The Roof at Lift 2014

Someday you will die. And you can’t escape. So, you go out and find stuff. You attach meaning to the stuff. You keep the stuff. You need more stuff. You meet people. You get to know them. They’re weird. You like them. You give them your stuff or share it with them. You have a misunderstanding. You break up. Some idiot might beat you up for your stuff. You’re not quite sure why but you’re sure it wasn’t your fault. Basically, you’ve got one go at figuring out the messy thing that is life, and then you’re gone. What I’m trying to say: metaphysical scope isn’t really the problem of Fuel’s new show The Roof.

In a purpose-built arena on the Doon St Car Park behind the National Theatre, a headphones-clad audience is welcomed to a kind of nerdy live version of the board game LIFE, only with more rubber ducks and Space Invaders on the walls. The audience on the ground is surrounded by a kitsch cityscape reminiscent of the 1990s computer game Commander Keen: slightly non-menacing but very wacky. Player 611, after struggling with what looks like a broccoli monster which has had an unfortunate encounter with a shaver, only has one life left to fulfil the mission: get the girl, save the princess, hit an overgrown mothball suit wearer personifying your mother – the usual. One life left. Off you go.

There’s a hint of well-placed irony in inviting people to witness a videogame-style play they can’t actually influence themselves. The production struggles to extend its insights to the audience of what exactly there might be beyond the rat race of life. The solution to not giving and not wanting to give an answer is design, design, design, and playing with reiterations. Directors Frauke Requardt and David Rosenberg have assembled a cast of eight experienced movement performers and free runners who jump, slide and dance around the stage area.
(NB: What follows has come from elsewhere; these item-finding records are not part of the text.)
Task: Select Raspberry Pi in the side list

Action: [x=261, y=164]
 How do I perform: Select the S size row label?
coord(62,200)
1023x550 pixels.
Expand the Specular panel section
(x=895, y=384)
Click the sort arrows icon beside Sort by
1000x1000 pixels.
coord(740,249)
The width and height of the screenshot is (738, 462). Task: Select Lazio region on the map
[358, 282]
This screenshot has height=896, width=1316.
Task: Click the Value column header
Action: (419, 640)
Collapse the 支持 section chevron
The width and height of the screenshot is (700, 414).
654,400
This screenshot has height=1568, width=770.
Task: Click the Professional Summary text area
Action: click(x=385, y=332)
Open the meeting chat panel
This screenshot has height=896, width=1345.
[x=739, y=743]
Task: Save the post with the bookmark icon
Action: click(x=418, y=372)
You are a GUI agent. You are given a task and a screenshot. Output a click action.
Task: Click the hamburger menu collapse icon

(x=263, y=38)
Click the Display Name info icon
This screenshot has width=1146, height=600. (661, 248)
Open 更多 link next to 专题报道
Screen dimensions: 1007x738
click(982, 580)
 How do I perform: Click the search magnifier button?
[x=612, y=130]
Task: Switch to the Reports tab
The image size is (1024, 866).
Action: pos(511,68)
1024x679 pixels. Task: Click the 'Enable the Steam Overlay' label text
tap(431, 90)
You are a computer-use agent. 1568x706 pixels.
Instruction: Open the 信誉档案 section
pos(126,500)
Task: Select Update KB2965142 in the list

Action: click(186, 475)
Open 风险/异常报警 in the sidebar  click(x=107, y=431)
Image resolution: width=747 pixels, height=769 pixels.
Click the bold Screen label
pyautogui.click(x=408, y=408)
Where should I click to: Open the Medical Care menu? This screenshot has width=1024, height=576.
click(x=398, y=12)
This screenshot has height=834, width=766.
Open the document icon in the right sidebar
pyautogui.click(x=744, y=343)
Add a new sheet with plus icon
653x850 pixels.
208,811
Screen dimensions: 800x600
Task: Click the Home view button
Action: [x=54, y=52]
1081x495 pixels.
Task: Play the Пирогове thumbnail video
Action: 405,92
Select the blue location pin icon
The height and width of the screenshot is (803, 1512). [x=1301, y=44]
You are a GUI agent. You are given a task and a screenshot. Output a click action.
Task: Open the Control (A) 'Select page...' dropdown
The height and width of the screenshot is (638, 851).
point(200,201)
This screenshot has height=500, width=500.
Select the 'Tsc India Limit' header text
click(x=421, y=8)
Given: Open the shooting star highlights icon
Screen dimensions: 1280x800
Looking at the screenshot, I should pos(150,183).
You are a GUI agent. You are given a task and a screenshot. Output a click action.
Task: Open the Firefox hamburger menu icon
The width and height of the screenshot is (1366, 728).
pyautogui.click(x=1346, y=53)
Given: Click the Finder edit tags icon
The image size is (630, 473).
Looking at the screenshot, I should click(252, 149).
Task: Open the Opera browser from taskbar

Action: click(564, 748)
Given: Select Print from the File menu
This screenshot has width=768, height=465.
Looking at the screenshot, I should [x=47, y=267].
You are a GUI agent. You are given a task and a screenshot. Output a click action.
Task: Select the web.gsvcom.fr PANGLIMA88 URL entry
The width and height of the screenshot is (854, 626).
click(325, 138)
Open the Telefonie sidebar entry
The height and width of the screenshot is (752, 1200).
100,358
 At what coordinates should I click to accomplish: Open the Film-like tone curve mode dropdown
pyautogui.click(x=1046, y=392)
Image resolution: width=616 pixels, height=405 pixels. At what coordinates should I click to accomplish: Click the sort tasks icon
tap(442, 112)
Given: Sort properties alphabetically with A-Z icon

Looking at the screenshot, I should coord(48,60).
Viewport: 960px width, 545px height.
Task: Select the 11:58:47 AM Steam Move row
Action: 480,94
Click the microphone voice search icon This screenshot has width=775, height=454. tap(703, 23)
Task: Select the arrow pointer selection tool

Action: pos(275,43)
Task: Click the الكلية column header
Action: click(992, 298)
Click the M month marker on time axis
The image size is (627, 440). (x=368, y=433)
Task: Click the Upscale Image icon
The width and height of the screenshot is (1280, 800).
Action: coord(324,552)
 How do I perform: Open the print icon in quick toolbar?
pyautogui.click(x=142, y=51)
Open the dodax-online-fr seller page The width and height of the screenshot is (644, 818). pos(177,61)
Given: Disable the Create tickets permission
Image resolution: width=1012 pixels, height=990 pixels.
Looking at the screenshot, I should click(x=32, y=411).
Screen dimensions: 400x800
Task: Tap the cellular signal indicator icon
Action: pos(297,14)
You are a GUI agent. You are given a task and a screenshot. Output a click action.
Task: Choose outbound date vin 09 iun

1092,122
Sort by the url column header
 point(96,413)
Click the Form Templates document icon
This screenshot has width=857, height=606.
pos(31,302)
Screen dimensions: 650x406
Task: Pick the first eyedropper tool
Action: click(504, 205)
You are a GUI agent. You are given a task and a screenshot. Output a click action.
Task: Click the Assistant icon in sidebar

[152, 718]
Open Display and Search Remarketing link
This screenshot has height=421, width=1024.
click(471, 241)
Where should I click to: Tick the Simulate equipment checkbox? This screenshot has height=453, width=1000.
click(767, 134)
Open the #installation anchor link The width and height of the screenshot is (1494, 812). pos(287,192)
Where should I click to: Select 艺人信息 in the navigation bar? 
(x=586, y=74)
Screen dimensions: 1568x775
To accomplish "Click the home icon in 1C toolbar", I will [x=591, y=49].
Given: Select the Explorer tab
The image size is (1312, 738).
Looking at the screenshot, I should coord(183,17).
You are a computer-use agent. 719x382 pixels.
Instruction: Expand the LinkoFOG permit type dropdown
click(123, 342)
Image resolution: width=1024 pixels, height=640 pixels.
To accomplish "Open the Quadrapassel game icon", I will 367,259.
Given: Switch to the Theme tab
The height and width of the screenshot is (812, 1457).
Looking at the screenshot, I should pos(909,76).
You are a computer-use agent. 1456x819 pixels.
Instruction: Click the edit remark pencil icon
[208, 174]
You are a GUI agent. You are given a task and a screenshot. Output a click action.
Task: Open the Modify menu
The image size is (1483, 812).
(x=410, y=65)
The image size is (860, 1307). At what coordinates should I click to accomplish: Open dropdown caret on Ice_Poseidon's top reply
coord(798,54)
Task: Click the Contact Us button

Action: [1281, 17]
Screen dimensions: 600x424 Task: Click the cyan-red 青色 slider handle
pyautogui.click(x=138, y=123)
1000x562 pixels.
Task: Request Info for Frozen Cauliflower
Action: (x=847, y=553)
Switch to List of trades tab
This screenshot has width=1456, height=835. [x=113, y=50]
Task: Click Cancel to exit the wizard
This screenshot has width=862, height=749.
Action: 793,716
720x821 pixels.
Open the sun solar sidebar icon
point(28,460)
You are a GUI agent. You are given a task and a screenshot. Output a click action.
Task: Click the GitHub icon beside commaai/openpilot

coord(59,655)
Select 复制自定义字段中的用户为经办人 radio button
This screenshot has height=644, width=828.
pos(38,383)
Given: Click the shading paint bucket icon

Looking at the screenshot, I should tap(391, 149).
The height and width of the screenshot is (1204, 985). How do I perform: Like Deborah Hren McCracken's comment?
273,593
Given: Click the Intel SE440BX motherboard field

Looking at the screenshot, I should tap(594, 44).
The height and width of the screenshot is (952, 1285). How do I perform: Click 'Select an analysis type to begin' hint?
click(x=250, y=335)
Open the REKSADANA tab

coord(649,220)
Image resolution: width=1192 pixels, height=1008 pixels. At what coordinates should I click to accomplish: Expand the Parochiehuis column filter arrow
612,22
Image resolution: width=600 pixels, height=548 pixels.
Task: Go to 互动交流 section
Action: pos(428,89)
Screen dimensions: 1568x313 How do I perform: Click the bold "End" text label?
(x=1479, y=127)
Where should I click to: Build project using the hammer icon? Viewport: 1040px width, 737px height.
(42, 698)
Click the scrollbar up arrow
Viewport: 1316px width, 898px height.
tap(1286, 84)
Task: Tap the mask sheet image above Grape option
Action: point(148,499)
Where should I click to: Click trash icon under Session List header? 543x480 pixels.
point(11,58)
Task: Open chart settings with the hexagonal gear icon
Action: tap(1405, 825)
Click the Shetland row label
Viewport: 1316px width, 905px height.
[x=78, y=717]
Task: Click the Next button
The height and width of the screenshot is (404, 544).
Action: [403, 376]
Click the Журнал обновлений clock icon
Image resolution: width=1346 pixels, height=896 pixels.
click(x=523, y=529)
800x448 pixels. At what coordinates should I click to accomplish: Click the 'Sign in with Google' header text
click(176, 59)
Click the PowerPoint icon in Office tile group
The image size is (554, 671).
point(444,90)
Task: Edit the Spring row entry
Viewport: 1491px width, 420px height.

The set by Jon Bausor has lots of hidden doors, visual gags, and a plexiglas box with a woman who delivers a different service every time the player makes it to the end of a level. Guns, medi packs, a kiss and somewhere in between a point that our relationship to technology might make us lose our sense of urgency about life.

It’s generally a lose/lose situation if you watch a play that has the universal question of the meaning of life at its core. If it’s sometimes a bit shit and you don’t quite understand what’s going on, then you might argue that, actually, the artists have captured the point rather well. For example, it can seem quite disappointing that these free runners are constrained by the walls of the set. It’s all wonderfully choreographed throughout but they don’t do really do the expected risky, breath-taking jumps. They’re not free at all and their movement potential is in contrast with the 2D strip-like set around the audience. After 35 minutes of mulling this over my mind begins to drift and I start to imagine Nietzsche having fisticuffs with Kant about free will while dancers in zentai rabbit suits dance soothingly to the beat. Sorry if you just had a disturbing experience googling “zentai rabbit suit”.

Someday you will die. And you will still have all your stuff and some guy will have punched you and you still think it wasn’t your fault. Obviously all because this show you once saw, The Roof, didn’t make you care enough about not breaking out of the rat race. Or it did, and you’d still rather sit down to play Flappy Bird on your phone. At least you could play it yourself.

Written as part of the Ideastap Critical Writing Workshop for LIFT 2014.